### [The task]
Each line from the start of the data below through the one containing "Udostępnij na facebooku (167, 1349)" must be reproduced exactly.

= Beginning of Section =

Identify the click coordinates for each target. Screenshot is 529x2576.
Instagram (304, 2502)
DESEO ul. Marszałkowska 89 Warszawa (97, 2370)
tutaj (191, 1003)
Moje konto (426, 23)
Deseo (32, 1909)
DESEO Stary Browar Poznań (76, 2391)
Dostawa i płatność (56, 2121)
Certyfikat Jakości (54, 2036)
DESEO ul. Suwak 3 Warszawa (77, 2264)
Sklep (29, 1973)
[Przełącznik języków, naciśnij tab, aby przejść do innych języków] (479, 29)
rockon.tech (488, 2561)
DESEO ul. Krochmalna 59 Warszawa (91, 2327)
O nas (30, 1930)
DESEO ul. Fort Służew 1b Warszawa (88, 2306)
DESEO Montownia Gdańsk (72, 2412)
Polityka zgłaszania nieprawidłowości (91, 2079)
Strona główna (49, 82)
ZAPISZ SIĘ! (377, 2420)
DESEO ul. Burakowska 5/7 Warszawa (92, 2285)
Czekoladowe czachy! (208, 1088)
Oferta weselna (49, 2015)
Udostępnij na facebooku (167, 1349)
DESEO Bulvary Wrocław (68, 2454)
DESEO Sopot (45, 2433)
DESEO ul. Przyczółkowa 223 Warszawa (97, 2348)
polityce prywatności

= End of Section =

### [Written reply]
Identify the click coordinates for each target. Screenshot is 529x2576.
Instagram (304, 2502)
DESEO ul. Marszałkowska 89 Warszawa (97, 2370)
tutaj (191, 1003)
Moje konto (426, 23)
Deseo (32, 1909)
DESEO Stary Browar Poznań (76, 2391)
Dostawa i płatność (56, 2121)
Certyfikat Jakości (54, 2036)
DESEO ul. Suwak 3 Warszawa (77, 2264)
Sklep (29, 1973)
[Przełącznik języków, naciśnij tab, aby przejść do innych języków] (479, 29)
rockon.tech (488, 2561)
DESEO ul. Krochmalna 59 Warszawa (91, 2327)
O nas (30, 1930)
DESEO ul. Fort Służew 1b Warszawa (88, 2306)
DESEO Montownia Gdańsk (72, 2412)
Polityka zgłaszania nieprawidłowości (91, 2079)
Strona główna (49, 82)
ZAPISZ SIĘ! (377, 2420)
DESEO ul. Burakowska 5/7 Warszawa (92, 2285)
Czekoladowe czachy! (208, 1088)
Oferta weselna (49, 2015)
Udostępnij na facebooku (167, 1349)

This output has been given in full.